Last night's petanque battles were held in the Lutece Arena, an ancient Roman arena in the center of Paris, which also just happens to be a stone's throw from my lab/office.  Amazingly, in all the times I've been in Paris I had never been here.  It's easy to miss, but a nice place to check out if you're interested in history.  It's quite humbling to stand in the center of a place like that and see the pieces of history that surround you from ancient times to the present.  Makes you realize just how short a time you are here.  Here are a few photos to give you an idea.

The entry to the arena. 

Walking in I'll admit to being a bit nervous; no, not for the battles that were about to take place, but for putting myself in a situation where I would actually have to use some of my pitiful French.  For better or worse that was minimized, as the Frenchies that I was with - from the medical imaging lab where I worked several years ago - are all English speakers.  Some aren't even French, so most conversations came back to English in the end, if they didn't start there to begin with.

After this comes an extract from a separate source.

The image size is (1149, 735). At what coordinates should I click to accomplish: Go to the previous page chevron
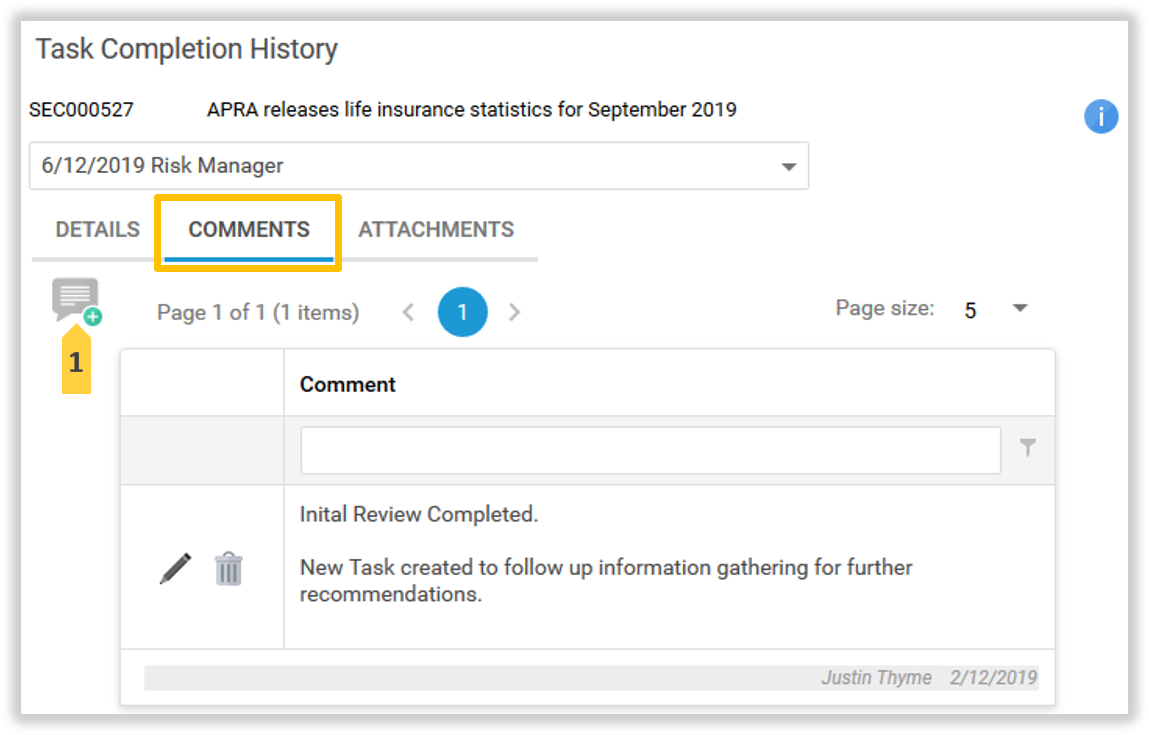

This is the inside of the arena where we were gathering.  I was a bit early, so it looks emptier than it actually was.  Above it looks like maybe 3 games going on, in the end there was probably at least 10 - 12.  Below is an "action" shot .... ooo, now doesn't it look exciting?
I survived my first battles of the wild game of petanque, winning 3 of 4 matches (or at least being on the winning team) with the 4th being called due to the park closing (though to be fair we were losing).

On one of the other nights of the week I passed the Paris Plage (i.e., the artificial beach they put on the banks of the Seine in the summer).  I took a couple pictures there too.  Here is one looking from one of the ponts (bridges).
As part of Paris Plage, they also put beach volley ball in front of the Hotel de Ville (city hall).
And yes, hordes of people really do come to sit out on the "beach" at these places, dressed as if they really were at a beach and no one looks at them strange for it ... except maybe me.  It all seems a tad contrived, but they seem to enjoy it so who am I to judge.

One more pic, mainly for Kay.  On my way past the beaches I went by Notre Dame and saw the hideous monstrosity they have put up there for the 850th (yeah, 850th) anniversary of the cathedral.  It's pretty appalling, but I guess it serves a purpose (other than obstructing the view).  It is a grand stand so they can seat people in front for concerts and other performances.  Still ugly though.